Here are some of the amendments under the overseas investment rule.

Under the new amendment, the net worth of a registered partnership firm or LLP will be the sum of the capital contribution of partners and undistributed profits of the partners after deducting therefrom the aggregate value of the accumulated losses, deferred expenditure, and miscellaneous expenditure not written off, as per the last audited balance sheet.

Meanwhile, the amendment guides where investment by a person resident in India in the equity capital of a foreign entity is classified as ODI (Overseas Direct Investment), such investment will continue to be treated as ODI even if the investment falls to a level below 10% of the paid-up equity capital or such person loses control in the foreign entity.
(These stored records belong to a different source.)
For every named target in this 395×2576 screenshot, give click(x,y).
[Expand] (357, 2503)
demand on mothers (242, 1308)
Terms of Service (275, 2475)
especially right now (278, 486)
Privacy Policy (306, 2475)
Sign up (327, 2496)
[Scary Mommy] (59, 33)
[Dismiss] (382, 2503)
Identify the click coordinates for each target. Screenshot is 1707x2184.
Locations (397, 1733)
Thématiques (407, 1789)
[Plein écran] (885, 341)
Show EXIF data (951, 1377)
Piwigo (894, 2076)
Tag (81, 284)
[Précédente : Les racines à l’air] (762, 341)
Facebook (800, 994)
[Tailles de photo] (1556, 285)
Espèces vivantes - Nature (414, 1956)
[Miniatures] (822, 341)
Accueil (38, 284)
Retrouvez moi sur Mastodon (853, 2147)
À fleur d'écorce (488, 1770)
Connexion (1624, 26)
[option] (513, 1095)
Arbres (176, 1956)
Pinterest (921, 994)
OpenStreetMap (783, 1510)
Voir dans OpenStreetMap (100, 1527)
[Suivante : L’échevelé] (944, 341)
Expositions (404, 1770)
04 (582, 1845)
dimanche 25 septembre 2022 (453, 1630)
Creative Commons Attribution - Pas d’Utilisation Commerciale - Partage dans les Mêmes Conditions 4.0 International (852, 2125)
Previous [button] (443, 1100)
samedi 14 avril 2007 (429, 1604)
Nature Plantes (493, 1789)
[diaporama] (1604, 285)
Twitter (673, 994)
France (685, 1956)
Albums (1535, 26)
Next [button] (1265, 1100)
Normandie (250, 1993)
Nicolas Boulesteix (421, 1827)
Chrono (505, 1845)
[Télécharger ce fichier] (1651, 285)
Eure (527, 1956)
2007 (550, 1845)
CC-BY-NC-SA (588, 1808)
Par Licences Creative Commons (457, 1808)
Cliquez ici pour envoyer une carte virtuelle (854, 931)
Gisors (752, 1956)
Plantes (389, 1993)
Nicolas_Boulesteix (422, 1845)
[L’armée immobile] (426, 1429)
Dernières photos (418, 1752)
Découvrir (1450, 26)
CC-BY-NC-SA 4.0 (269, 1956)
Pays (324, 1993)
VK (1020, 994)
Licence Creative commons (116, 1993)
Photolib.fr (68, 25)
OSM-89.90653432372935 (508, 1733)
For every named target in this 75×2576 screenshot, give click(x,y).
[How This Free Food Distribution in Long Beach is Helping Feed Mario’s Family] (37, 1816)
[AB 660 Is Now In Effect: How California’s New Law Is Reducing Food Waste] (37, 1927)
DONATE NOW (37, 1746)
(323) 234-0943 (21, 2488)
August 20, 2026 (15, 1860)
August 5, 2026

Further, any Indian resident who has acquired and continues to hold equity capital of any foreign entity --- can invest in the equity capital issued by such entity as a rights issue; or may be granted bonus shares subject to the terms and conditions under these rules.

Also, RBI if necessary may in consultation with the central government -- stipulate the ceiling for the aggregate outflows during a financial year on account of financial commitment or Overseas Portfolio Investment. Further, RBI can stipulate the ceiling beyond which the amount of financial commitment by a person resident in India in a financial year shall require its prior approval.

Any Indian resident whose account is classified as non-performing assets, or as a wilful defaulter by any bank, or is under investigation by a financial service regulator -- will have to obtain a 'No Objection Certificate' from the lender bank or regulatory body or investigative agency before making any financial commitment or undertaking disinvestment.

The amendment states that the pricing will be on an arm’s length basis. It said, "The AD bank, before facilitating a transaction under sub-rule (1), shall ensure compliance with arm’s length pricing taking into consideration the valuation as per any internationally accepted pricing methodology for valuation."

Moreover, any Indian resident may transfer equity capital by way of sale to a person resident in India, who is eligible to make such investment under these rules, or to a person resident outside India.

In case the transfer is on account of the merger, amalgamation, or demerger or on account of buyback of foreign securities, such transfer or liquidation shall have the approval of the competent authority as per the applicable laws in India or the laws of the host country or host jurisdiction, as the case may be.

No person resident in India shall make a financial commitment to a foreign entity that has invested or invests in India, at the time of making such financial commitment or at any time thereafter, either directly or indirectly, resulting in a structure with more than two layers of subsidiaries, as per the amended rule.

An Indian entity having an overseas office may acquire immovable property outside India for the business and residential purposes of its staff.

Meanwhile, an Indian resident may acquire immovable property outside India from a person resident outside the country by way of inheritance, purchase out of foreign exchange held in RFC account; purchase out of the remittances sent under the Liberalised Remittance Scheme instituted by RBI; jointly with a relative; out of the income or sale proceeds of the assets, other than ODI.

An Indian entity not engaged in financial services activity in India may make ODI in a foreign entity, which is directly or indirectly engaged in financial services activity, except banking or insurance, subject to the condition that such Indian entity has posted net profits during the preceding three financial years.

Notably, an Indian entity not engaged in the insurance sector may make ODI in general and health insurance where such insurance business is supporting the core activity undertaken overseas by such an Indian entity.